Бакенсети сам лично следил за выполнением своего приказа. Он мог в любой момент появиться там, где скрывались от солнца Мериптах с учителем Ти. В первый из дней великого ожидания он шесть раз незаметно оказывался рядом с перемещающимся по дворцу и двору уроком.
Однажды застал спящим одного из ливийцев, назначенных для постоянной охраны. Его уволокли за ноги в сторону шорной мастерской, и оттуда долго потом слышались крики этого несчастного.
Хуфхор тоже попался. Он не спал, но был невнимателен. Он отошел от порученной ему пары слишком далеко и любезничал с девушкой из гардеробной княгини Аа-мес. Бакенсети собственноручно сорвал с него драгоценный нагрудник и разукрашенный парик – даже выполняя странный приказ князя, распорядитель трапез хотел в праздничный день выглядеть галантным красавцем. Князю же праздник был ненавистен. Во-первых, ему виделось в этом всеобщем беззаботном веселье надругательство над его тайной тоскливой мукой.
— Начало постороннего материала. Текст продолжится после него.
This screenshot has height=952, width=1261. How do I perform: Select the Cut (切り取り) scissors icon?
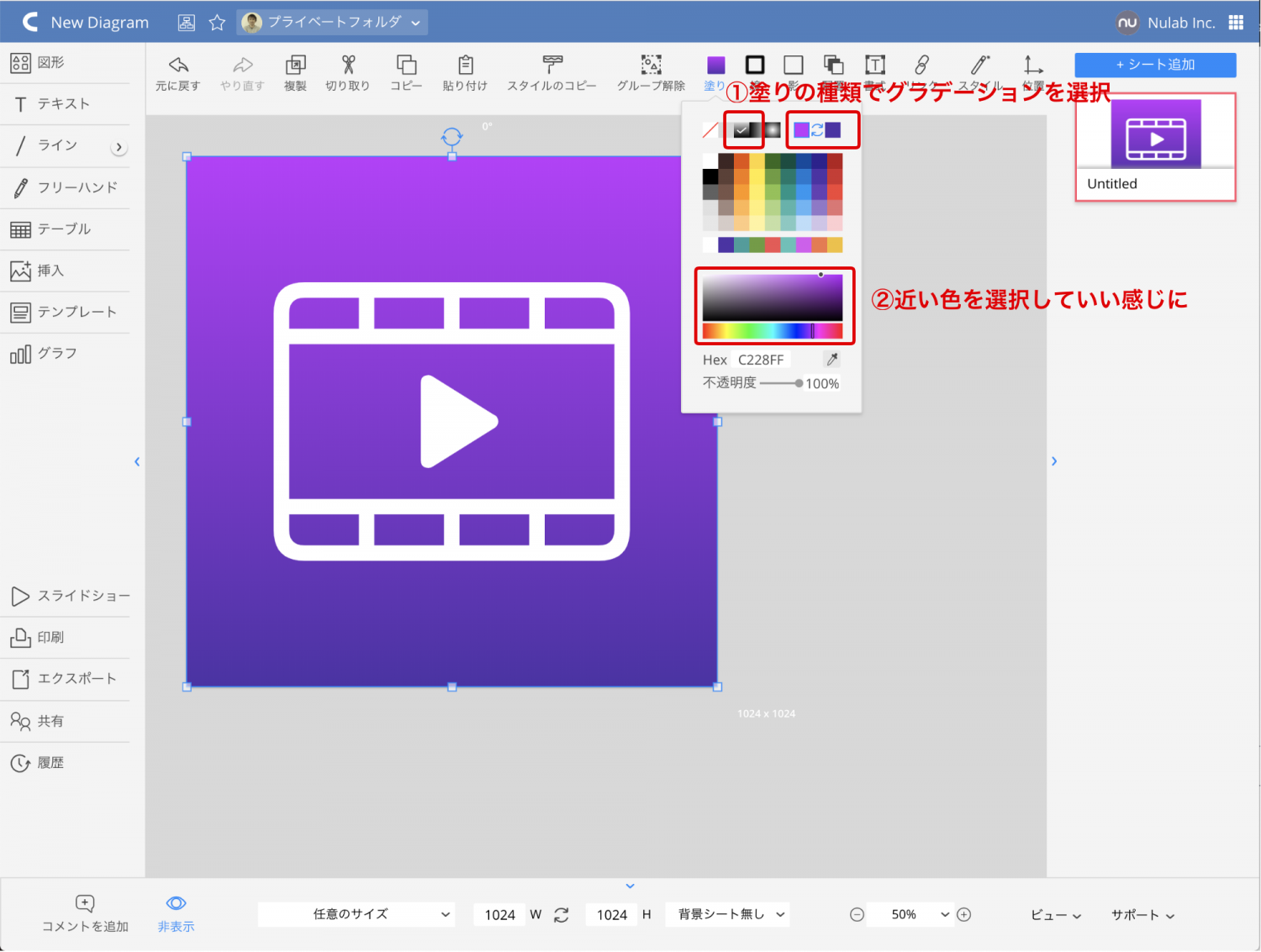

Во-вторых, праздник, заводя массовое коловращение людей, создавал громадный беспорядок, лучшее прикрытие для исполнения необъявленных замыслов.
Распорядитель трапез после примерного наказания и пережитого ужаса проникся важностью своей роли, и на следующий день, когда обычные приятели Мериптаха – Бехезти, Рипу и Утмас – подобрались к нему осторожно и начали дразнить и приглашать шуточными жестами к своим обычным мальчишеским забавам, Хуфхор налетел на них с палкой и избил до крови.
Прошел первый день и за ним первая ночь. Целые процессии с факелами кружили вокруг дворца, отпугивая злоумышленников, которых, может быть, и не было поблизости.
Второй день тоже миновал, и вторая ночь благополучно сгорела так же, как и первая.
Весь третий день Бакенсети уже не мог ни лежать, ни сидеть, он его провел на ногах в непрерывном кружении по залам дворца и многочисленным дворам внутри главной ограды. Почти все время он краем глаза видел мальчика и однорукого и всякий раз убеждался, что рядом с ними кто-то из слуг внимательно бодрствует, не давая размориться на солнце и вооруженным охранникам. Но и это не могло полностью его успокоить. Не покидавшее ни на мгновение чувство опасности требовало от князя каких-то действий. И он звал к себе Нахта, если тот не был занят опекой Мериптаха, и издевался над его знахарской беспомощностью, и обещал скормить крокодилам, то есть оставить без загробной жизни, забывая, что по поверьям той страны, откуда прибыл лекарь, не эта казнь считается самой страшной. Он звал массажистов и уединялся с ними на недолгое время, но счастья не обретал, несмотря на все их усилия. Он требовал подать себе вина, но любые вина, и сладкие, и терпкие, и освежающе-кисловатые, одинаково горчили.
Несколько раз с непонятными намерениями он забредал на половину супруги, но не затевал ни скандала, ни дружеской беседы и уходил взбешенный, всякий раз видя загадочную красавицу Аа-мес в беззаботном расположении духа, под опекой своих парикмахерш и в окружении обнаженных флейтисток. Эти молоденькие негодяйки осторожно перешептывались за спиной раздраженного хозяина, выражая удивление – неужели же их божественная госпожа способна вызывать хоть какое-то неудовольствие? Некоторые доходили в своей смелости даже до намеков на то, что господин их не совсем в себе.